Once a stock trades in the secondary market, an investor may pay whatever the market will bear. When investors buy shares directly from a given company, that corporation receives and retains the funds as paid-in-capital. But after that time, when investors buy shares in the open market, the generated funds go directly into the pockets of the investors selling off their positions.
Understanding Additional Paid-In Capital Further
Adds to shareholders' equity
Additional paid-in capital is an accounting term, whose amount is generally booked in the shareholders' equity (SE) section of the balance sheet.
Due to the fact that additional paid-in capital represents money paid to the company, above the par value of a security, it is essential to understand what par actually means. Simply put, “par” signifies the value a company assigns to stock at the time of its IPO, before there is even a market for the security. Issuers traditionally set stock par values deliberately low—in some cases as little as a penny per share, in order to preemptively avoid any potential legal liability, which might occur if the stock dips below its par value.
Market value is the actual price a financial instrument is worth at any given time. The stock market determines the real value of a stock, which shifts continuously, as shares are bought and sold throughout the trading day. Thus, investors make money on the changing value of a stock over time, based on company performance and investor sentiment.
- Additional paid-in capital is the difference between the par value of a stock and the price that investors actually pay for it.

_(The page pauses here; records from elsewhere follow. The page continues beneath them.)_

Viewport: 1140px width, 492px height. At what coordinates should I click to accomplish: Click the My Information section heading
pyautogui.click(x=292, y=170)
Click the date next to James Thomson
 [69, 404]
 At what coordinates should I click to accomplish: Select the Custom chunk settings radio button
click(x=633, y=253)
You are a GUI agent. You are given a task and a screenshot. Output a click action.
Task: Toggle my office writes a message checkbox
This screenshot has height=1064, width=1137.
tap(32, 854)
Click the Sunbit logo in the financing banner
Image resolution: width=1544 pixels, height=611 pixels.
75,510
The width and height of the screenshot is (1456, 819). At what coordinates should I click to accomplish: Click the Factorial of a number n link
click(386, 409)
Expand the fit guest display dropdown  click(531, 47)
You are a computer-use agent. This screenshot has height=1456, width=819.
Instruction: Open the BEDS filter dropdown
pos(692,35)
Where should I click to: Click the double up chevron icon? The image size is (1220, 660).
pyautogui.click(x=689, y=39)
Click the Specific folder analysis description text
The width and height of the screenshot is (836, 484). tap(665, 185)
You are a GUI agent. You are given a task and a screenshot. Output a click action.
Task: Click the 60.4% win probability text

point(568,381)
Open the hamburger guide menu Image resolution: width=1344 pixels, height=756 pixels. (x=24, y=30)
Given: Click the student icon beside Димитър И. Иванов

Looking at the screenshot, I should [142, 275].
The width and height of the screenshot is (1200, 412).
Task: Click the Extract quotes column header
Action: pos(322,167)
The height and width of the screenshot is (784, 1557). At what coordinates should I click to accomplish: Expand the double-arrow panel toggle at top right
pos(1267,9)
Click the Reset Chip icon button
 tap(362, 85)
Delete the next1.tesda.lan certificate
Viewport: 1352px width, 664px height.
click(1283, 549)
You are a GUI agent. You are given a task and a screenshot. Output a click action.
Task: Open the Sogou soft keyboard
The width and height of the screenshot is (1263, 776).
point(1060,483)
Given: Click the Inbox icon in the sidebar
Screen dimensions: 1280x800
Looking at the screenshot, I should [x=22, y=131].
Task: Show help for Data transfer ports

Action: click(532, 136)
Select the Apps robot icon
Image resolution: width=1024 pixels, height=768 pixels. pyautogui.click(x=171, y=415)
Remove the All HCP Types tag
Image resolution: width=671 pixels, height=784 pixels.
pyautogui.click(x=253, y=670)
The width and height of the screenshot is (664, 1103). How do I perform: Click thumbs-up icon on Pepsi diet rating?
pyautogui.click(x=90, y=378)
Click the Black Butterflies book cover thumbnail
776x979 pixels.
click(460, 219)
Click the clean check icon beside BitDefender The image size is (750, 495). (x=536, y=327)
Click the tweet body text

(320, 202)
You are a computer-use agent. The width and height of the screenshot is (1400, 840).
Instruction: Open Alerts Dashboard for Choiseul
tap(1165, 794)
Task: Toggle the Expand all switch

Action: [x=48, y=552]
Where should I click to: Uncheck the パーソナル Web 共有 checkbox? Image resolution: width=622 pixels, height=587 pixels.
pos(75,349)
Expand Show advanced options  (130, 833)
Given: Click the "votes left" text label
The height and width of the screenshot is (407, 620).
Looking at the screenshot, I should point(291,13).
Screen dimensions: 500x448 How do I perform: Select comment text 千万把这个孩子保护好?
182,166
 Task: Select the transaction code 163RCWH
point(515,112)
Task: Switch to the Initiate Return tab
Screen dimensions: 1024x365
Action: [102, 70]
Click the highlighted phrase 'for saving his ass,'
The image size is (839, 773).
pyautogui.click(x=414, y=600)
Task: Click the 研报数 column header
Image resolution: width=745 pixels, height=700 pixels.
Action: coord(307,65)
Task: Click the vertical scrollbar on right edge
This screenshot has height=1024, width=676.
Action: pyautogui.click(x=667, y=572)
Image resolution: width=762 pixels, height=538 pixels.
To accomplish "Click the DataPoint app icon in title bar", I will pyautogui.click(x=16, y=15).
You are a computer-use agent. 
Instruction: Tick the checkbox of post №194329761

- To be "additional" paid-in capital, an investor must buy the stock directly from the company at its IPO.
- The additional paid-in capital is usually booked as shareholders' equity on the balance sheet.
Why Is Additional Paid-In Capital Important?
For common stock, paid-in-capital consists of a stock's par value and additional paid-in capital--the latter of which may provide a substantial portion of a company's equity capital, before retained earnings begin to accumulate. This capital provides a layer of defense against potential losses, in the event that retained earnings begin to show a deficit.